A primeira fileira, lanças levantadas, já estava ordenada por detrás dos calmeirões designados para embaterem com o pesado aríete na última barreira entre o lado de fora, gente determinada em acabar com o último bastião defensivo daquela nação orgulhosa, e o lado de dentro, feito de pessoas de pedra como pareciam aos que viam outros soldados verterem o seu sangue naquele solo estrangeiro e raramente conseguiam assistir à morte de um combatente anfitrião.
O estrondo das pancadas no portão sobressaltou-o, como aos restantes, e certamente atemorizaria ainda mais aqueles que se apressavam a concentrar esforços naquele acesso prestes a colapsar à força de braços, homens enormes que urravam como animais e coordenavam dessa forma a conjugação de movimentos que os tornava impossíveis de deter naquela altura.
A madeira cedia, aos poucos partia e saltavam pedaços a cada nova investida enquanto das ameias já começava a jorrar o azeite a ferver que queimava os mais próximos da muralha como bafo de dragão.
Sentiu acelerar o coração quando a primeira brecha abriu e um pedaço de luz se viu do interior, a iminente entrada do invasor no perímetro defendido com bravura por homens de armas como ele, guerreiros recrutados pelos senhores endinheirados a quem prestavam vassalagem em troco de esmolas que para a maioria pareciam fortunas pois bastavam para matar a fome aos seus.
Era essa a única motivação que os levava a partir para batalhas que nunca percebiam na sua verdadeira dimensão, diziam-lhes apenas que só a vitória interessava ou seriam eles a ocupar o mesmo lugar dos seus inimigos mas nas ameias dos castelos no Reino que os enviara para ali.
O portão cedeu por fim e os lanceiros avançaram como uma horda de bárbaros enlouquecidos pelo sangue e pela dor que os rodeava, pela sobrevivência que os obrigava a escolher entre matar ou morrer e era fácil a decisão.
Entrou na segunda vaga de assalto, entalado entre parceiros que se apertavam na passagem, atrasados no avanço pelos cadáveres dos que tombavam a cada metro conquistado, o inimigo todo concentrado no combate corpo a corpo sem margem de manobra para distracções ou pequenas indecisões que resultavam quase sempre no som horripilante da carne rasgada pelos instrumentos afiados de metal.
O inimigo era mesmo mortal, como descobriria na primeira estocada que daria em cheio no pescoço desguarnecido de um soldado da guarnição. Outros dois lhe seguiriam o destino, abatidos por golpes certeiros dos mais hábeis guerreiros que agora tomavam posições no espaço que reclamavam agora para si.
E foi então que o seu olhar se fixou no rosto de um oponente que pelo menos aparentemente parecia em dificuldade para manobrar a espada tão pesada que lhes competia utilizar. Perdeu-se naquele olhar quando a percebeu surpreendente, uma mulher demasiado valente que lutava entre homens com a fúria estampada na expressão e ele colado ao chão, demasiado perto para evitar o golpe que haveria de o matar.

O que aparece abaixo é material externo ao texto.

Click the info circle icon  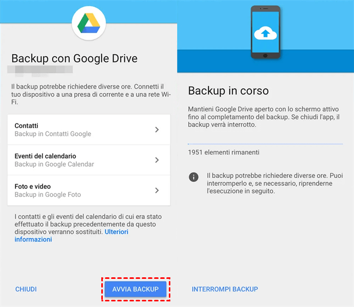pos(193,177)
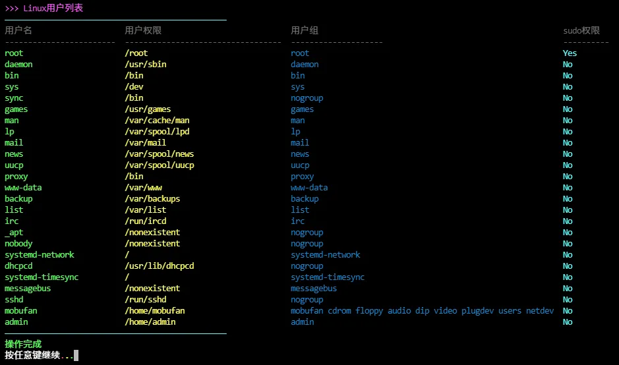Select the cdrom group in mobufan row
The image size is (619, 365).
[339, 311]
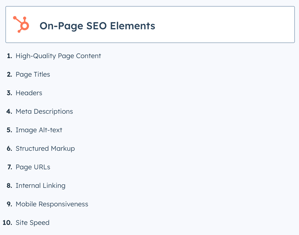
Task: Click list number 3 marker
Action: point(10,93)
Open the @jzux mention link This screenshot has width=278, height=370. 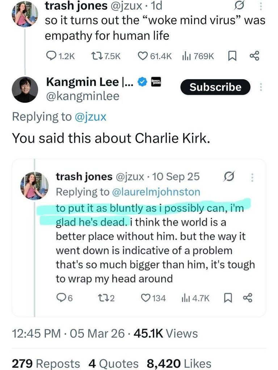pos(90,117)
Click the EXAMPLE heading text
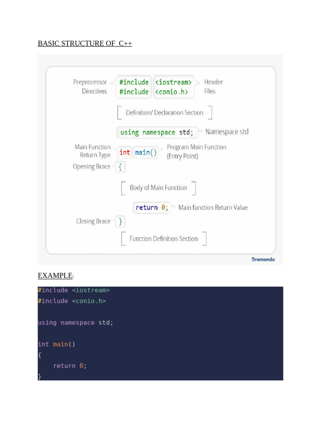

Estendido no chão a sangrar, assistiria entretanto ao preciso momento em que a jovem guerreira ajoelhou finalmente, tombando mesmo à sua frente com uma seta cravada nas costas que a sentenciara com pena capital.
De olhos abertos, consciente, ela deixou-se ficar, resistente, à espera da morte que a levaria também para o céu que lhes prometiam quando as armas benziam antes de a batalha começar.
Morreram assim a olhar um para o outro, como que hipnotizados, com os dedos tingidos de vermelho entrelaçados num gesto derradeiro de compaixão.